By the middle of my sophomore year, after changing my major twice and my minor five times, I realized I wasn’t indecisive; I was searching for a way to ask questions that didn’t belong to just one discipline. I proposed combining environmental studies, anthropology, politics and international affairs, and sociology into a single program focused on how institutions absorb shocks, distribute risk, and respond to socio-ecological disruption. Instead of being told it was too broad, I was met with encouragement and guidance. With the support of faculty and administrators, I created an interdisciplinary degree in Environmental and Social Justice that reflected how I actually think.
That trust opened doors I didn’t expect. I was allowed to take graduate-level courses in sustainability and law, work alongside undergraduates, graduate students, and professors, and pursue directed research at the intersection of health, environment, and governance. I wrote epidemiological case studies, analyzed policy failures, and eventually published research on humanitarian resilience and sustainability, presenting at Elon University and publishing through Dartmouth College. My co-produced work on Sustainability and Prosperity was presented and published in Florence, by the University of Florence. My honors thesis, Human Security and Inherited Futures, included ethnographic-inspired research with Marshallese communities and examined how risk becomes embedded in social and institutional systems.
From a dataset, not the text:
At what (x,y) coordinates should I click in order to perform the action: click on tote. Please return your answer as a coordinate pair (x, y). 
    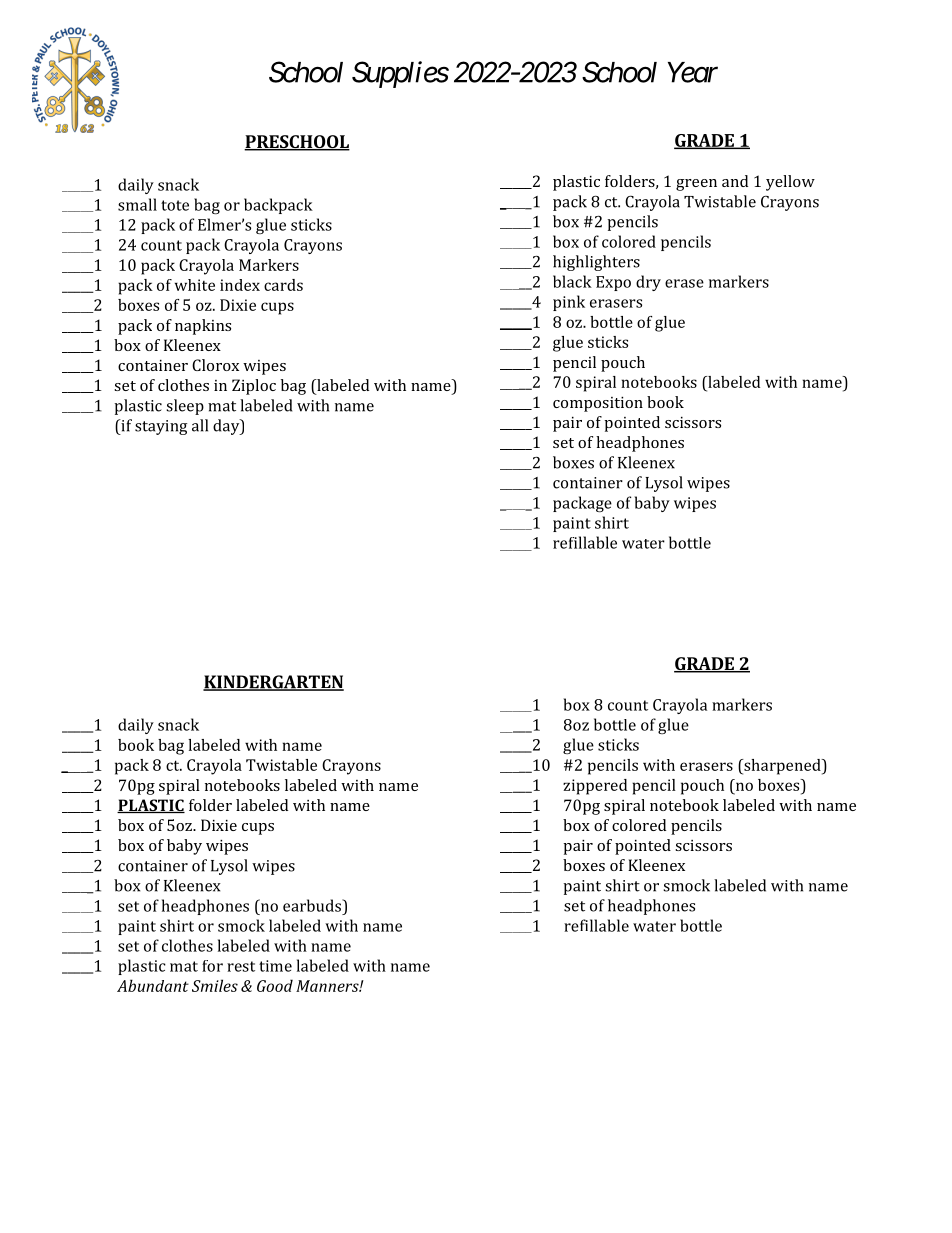
    Looking at the image, I should click on (175, 205).
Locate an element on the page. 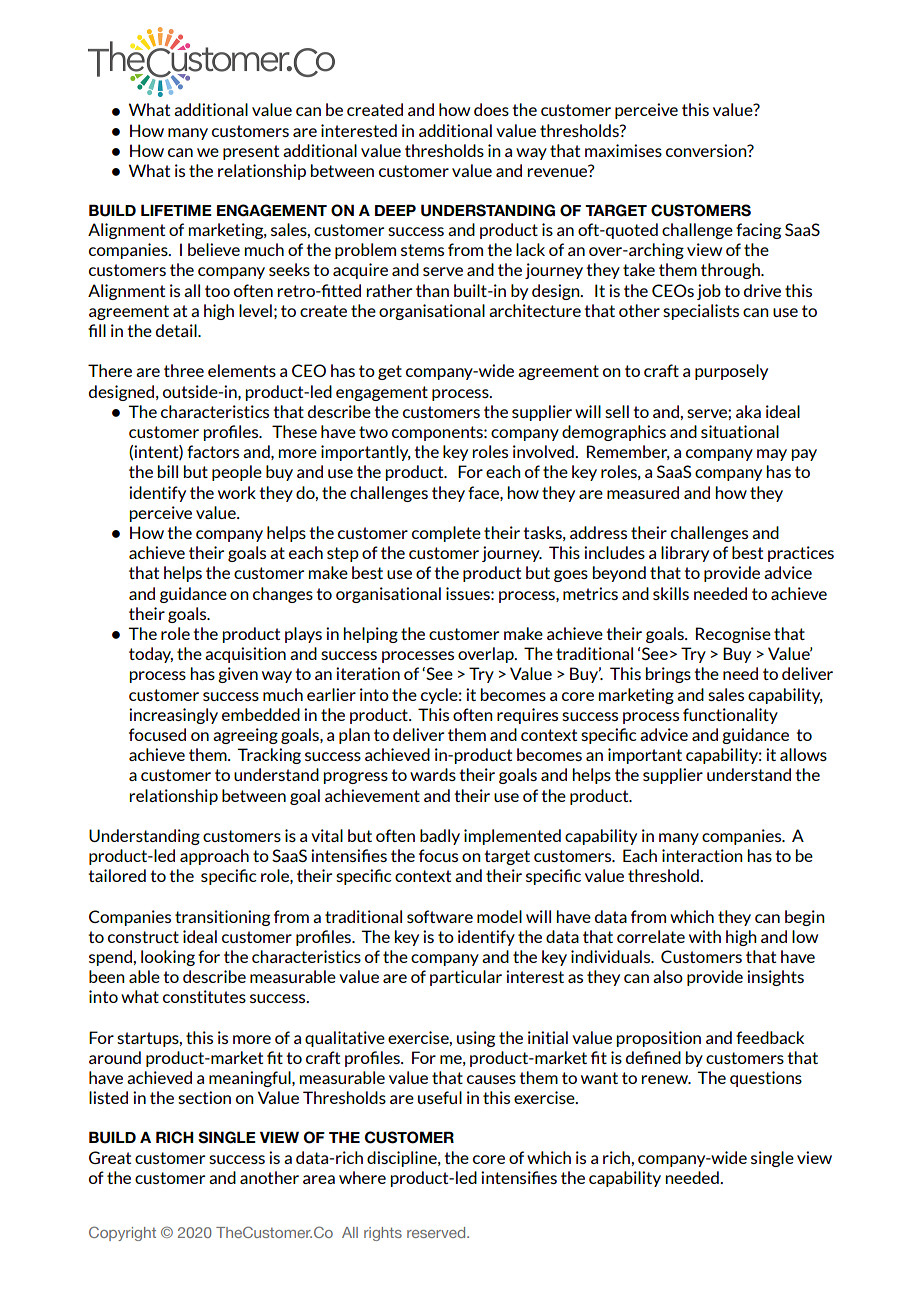 Image resolution: width=924 pixels, height=1308 pixels. complete is located at coordinates (446, 534).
What surprised me wasn’t just the flexibility; it was the consistent answer of “yes.” Yes to crossing disciplines, yes to working across levels of study, and yes to intellectual curiosity that didn’t fit neatly into a box. Wake Forest didn’t just allow me to study broadly; it taught me that meaningful questions often live between fields, and that education can be designed to meet them there.
Most influential person(s) in your journey
Receiving the Magnolia Scholarship upon admission. I knew going into my senior year that finances would be a challenge, but Wake Forest ensured that they would walk through every step of the way with me and provide financial assistance. Compared to my friends at other schools, I never felt scared to reach out for help and assistance navigating school. Wake Forest has some of the best resources, staff and faculty in the world! Everyone has been so eager to help and will walk you through every step.
Evolution of your career plans
As a first-year student, I planned to pursue a law degree, the original inspiration behind my major. Over time, however, my goals shifted toward impact consulting, development strategy, and sustainable innovation, working at the intersection of social and environmental transformation.
Through my coursework and experiences, I realized I was most energized when working across disciplines rather than within a single specialization. I didn’t want to be confined to one professional lens; instead, I wanted a role that would allow me to connect sectors, translate ideas into action, and operate at multiple scales—from organizations to communities.
My career interests therefore, became more business- and strategy-oriented, while still grounded in the same socio-ecological commitment that initially drew me to law. Rather than advocating for change solely through policy, I now hope to help design and implement solutions directly — bridging stakeholders and turning impact into practice.
These experiences motivate my ambition to become an interdisciplinary innovator working at the intersection of sustainable development, climate displacement, and the science–policy interface in socially vulnerable contexts. In the short term, I aim to join an internationally oriented impact consultancy, designing market-based and science-aligned strategies that address institutional barriers to sustainability. In the long term, I plan to establish my own consultancy focused on governance across the humanitarian–development nexus.